Perhaps the largest limitation of this study is that it did not take into account the editing of reports after dictation. It is possible that editing would lead to a higher number of false-positive error classifications. An example of a false-positive error would be if a dictated word was transcribed but then purposely deleted in the editing process. Because the reviewers were able to listen to the dictation and read the reports, they felt they could often tell when postdictation editing had taken place. It should be noted that because reports were edited after being transcribed by the speech recognition system, that the error rate does not represent the error rate of the speech recognition system. It is possible that the editing process both introduced and corrected many errors.

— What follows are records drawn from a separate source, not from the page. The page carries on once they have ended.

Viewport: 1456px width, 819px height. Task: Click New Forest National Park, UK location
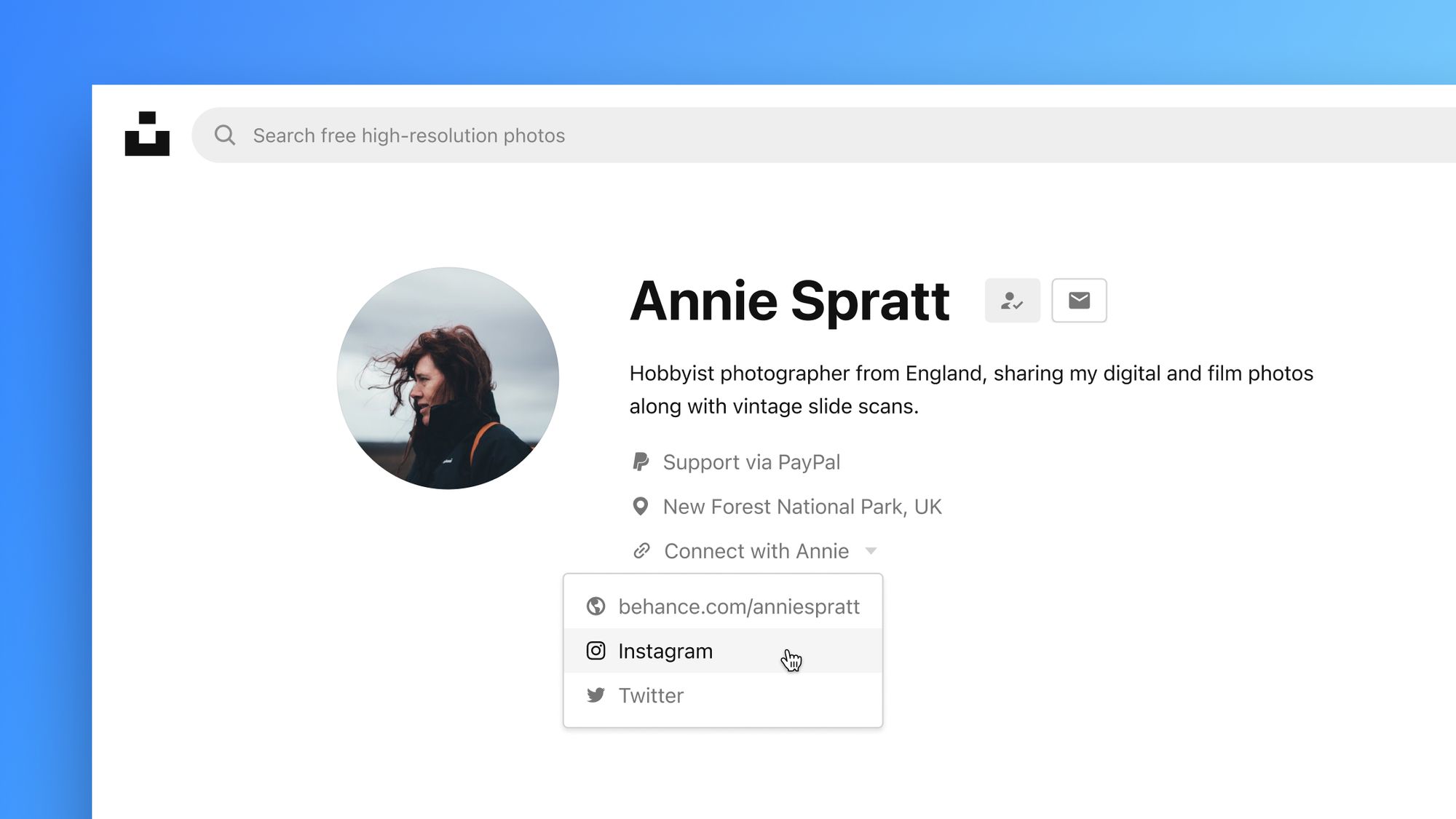click(x=802, y=507)
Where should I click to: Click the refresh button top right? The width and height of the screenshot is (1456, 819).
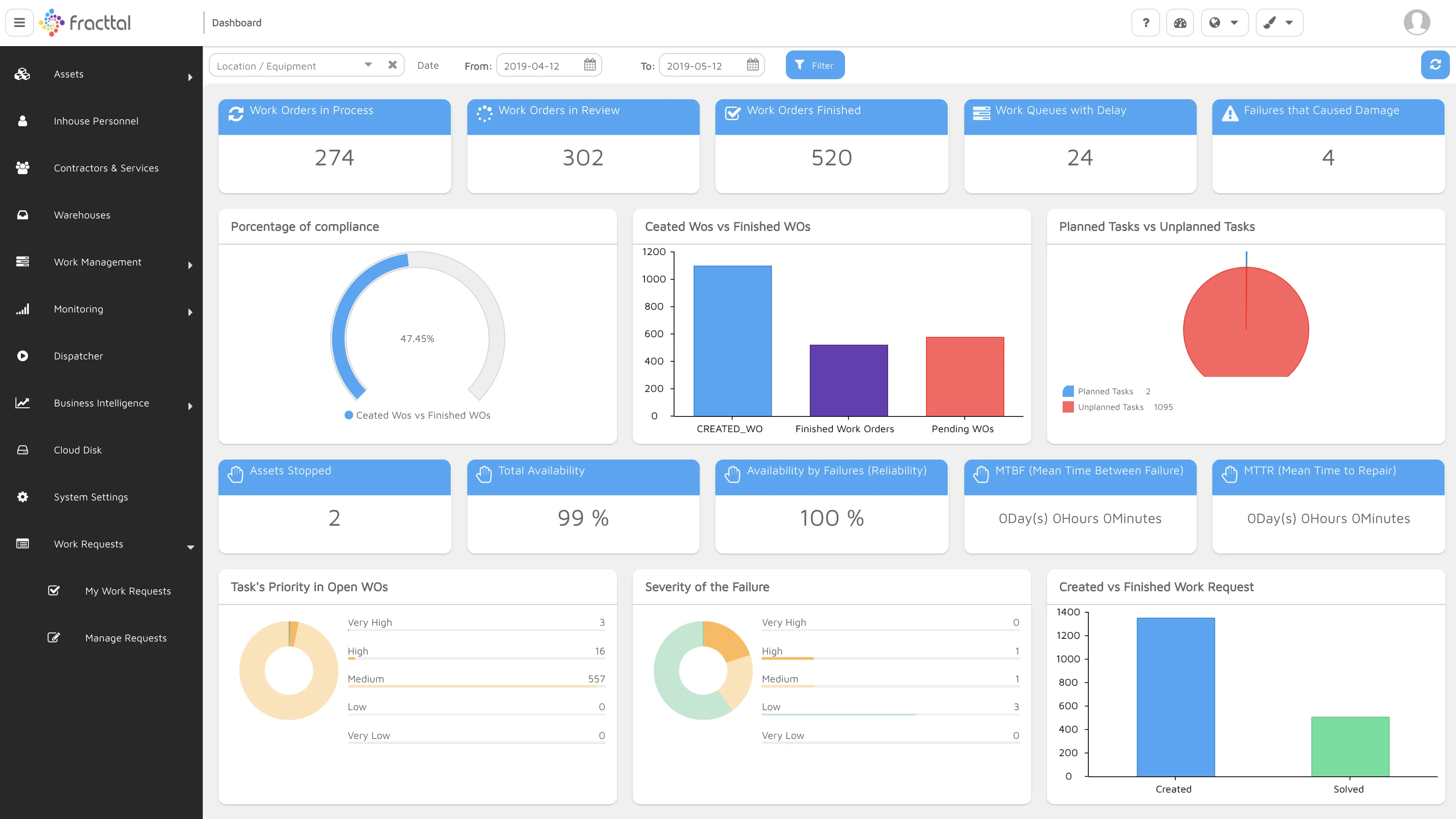pos(1436,65)
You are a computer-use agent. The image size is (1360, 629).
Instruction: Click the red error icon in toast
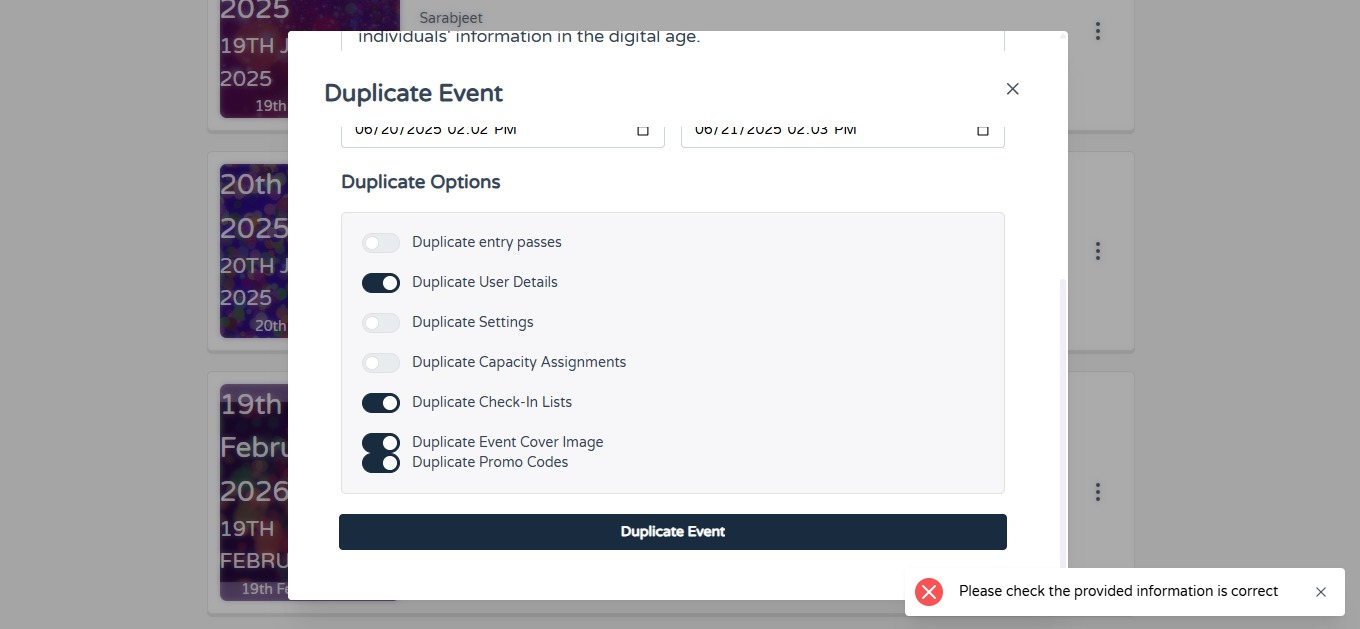point(929,592)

The final limitation of this study is that it was not possible to confidently detect small differences in dictation time. The main reason that differences could not be detected is due to the integration and automation of the dictation process. When a study is opened in the departmental PACS, it automatically launches the dictation window; thus, the dictation time reported in this study also includes the time required to interpret the image. While it is clear that having a prepopulated report would save at least 3–5 s of time compared to the manual process, this difference in time is too small to be detected when dictation time also incorporates interpretation time. If only the true dictation time was obtained, it is more likely that small differences in the dictation time would be apparent.

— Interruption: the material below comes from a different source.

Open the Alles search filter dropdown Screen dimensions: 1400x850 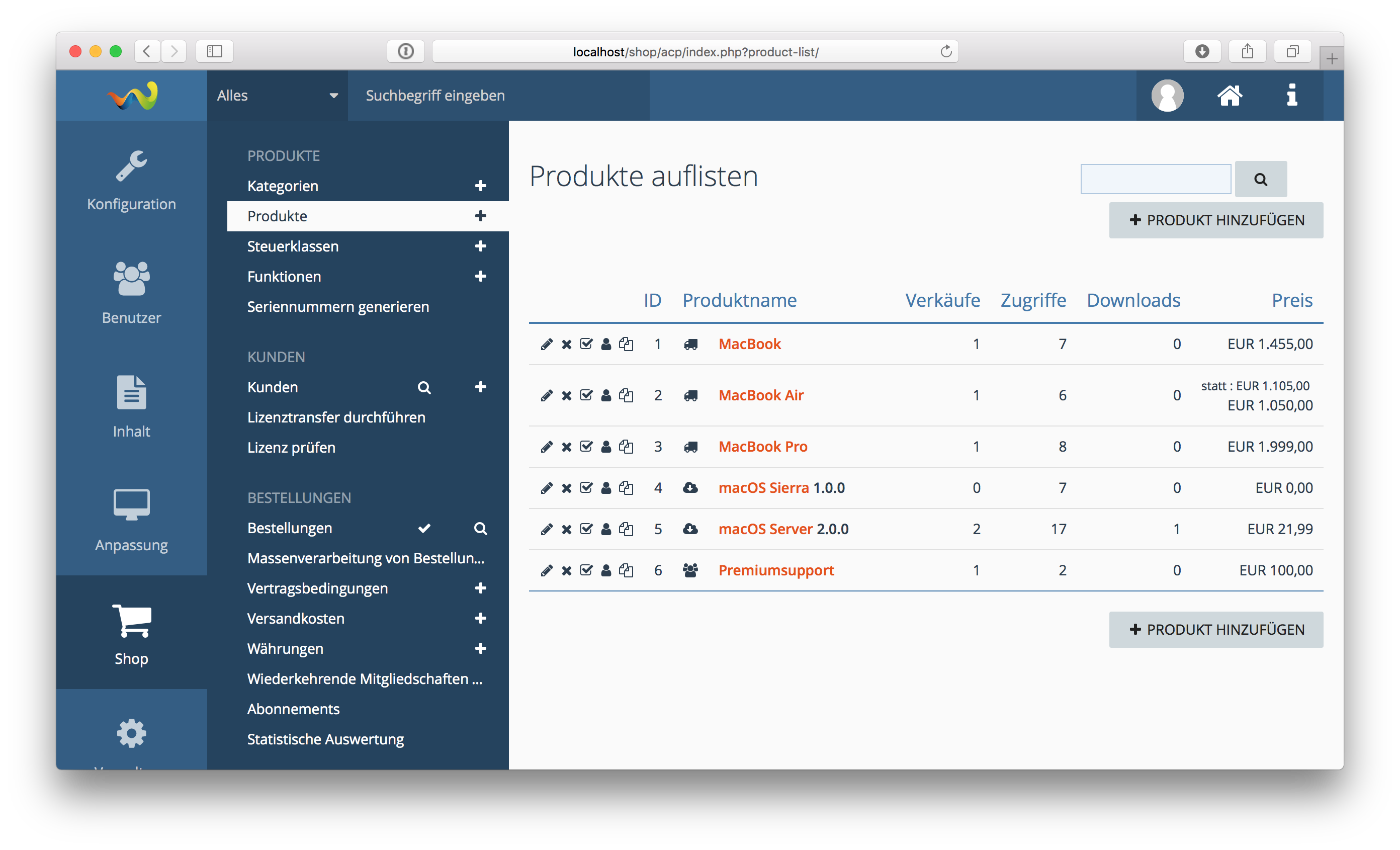[277, 96]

There are several strengths of this study. We believe that the main strength is the study design. To our knowledge, this study is the first to compare audio files with actual dictated clinical reports. Using the audio files allowed us to classify all types of potential errors. In addition, we believe that this study represents the largest prospective study evaluating errors in radiology reports. The second major strength is our strict definition of errors, particularly grammatical errors. While one could argue the merits of classifying sentence fragments as an error, the high incidence of grammatical errors observed even when a less strict definition was used highlights the frequency of this type of error and serves as a notice for radiologists and speech recognition software vendors to focus on this type of error in the future.
The use of prepopulated reports alone did not affect the error rate or dictation time of radiology reports. Radiologists overwhelmingly chose to use standard reports regardless of whether or not they were prepopulated. This preference runs counter to many of the proposed disadvantages of standard reports and suggests that once radiologists are familiar with the standard report that they prefer using it, even at the cost of manually selecting or using a voice command to select the report.

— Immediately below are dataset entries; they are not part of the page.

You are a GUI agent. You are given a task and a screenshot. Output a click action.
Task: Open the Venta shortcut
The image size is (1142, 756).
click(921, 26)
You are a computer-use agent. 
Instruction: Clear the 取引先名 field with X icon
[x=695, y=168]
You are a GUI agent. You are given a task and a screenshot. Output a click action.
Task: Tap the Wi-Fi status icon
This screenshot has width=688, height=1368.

Errors were a frequent occurrence in the radiology reports in this study. Grammatical errors are by far the most common type of error, occurring nearly twice as frequently as all other types of errors combined. This is significant as grammatical errors are not typically caused by a speech recognition error. Missense errors were the second most common type of error. This type of error is important to minimize as it has the potential to be clinically significant by altering the meaning of the dictated phrase.
This study highlights the frequency or errors in radiology reports and suggests that strategies for decreasing errors should be considered. Further studies are required to determine if employing these strategies affects the error rate in finalized radiology reports.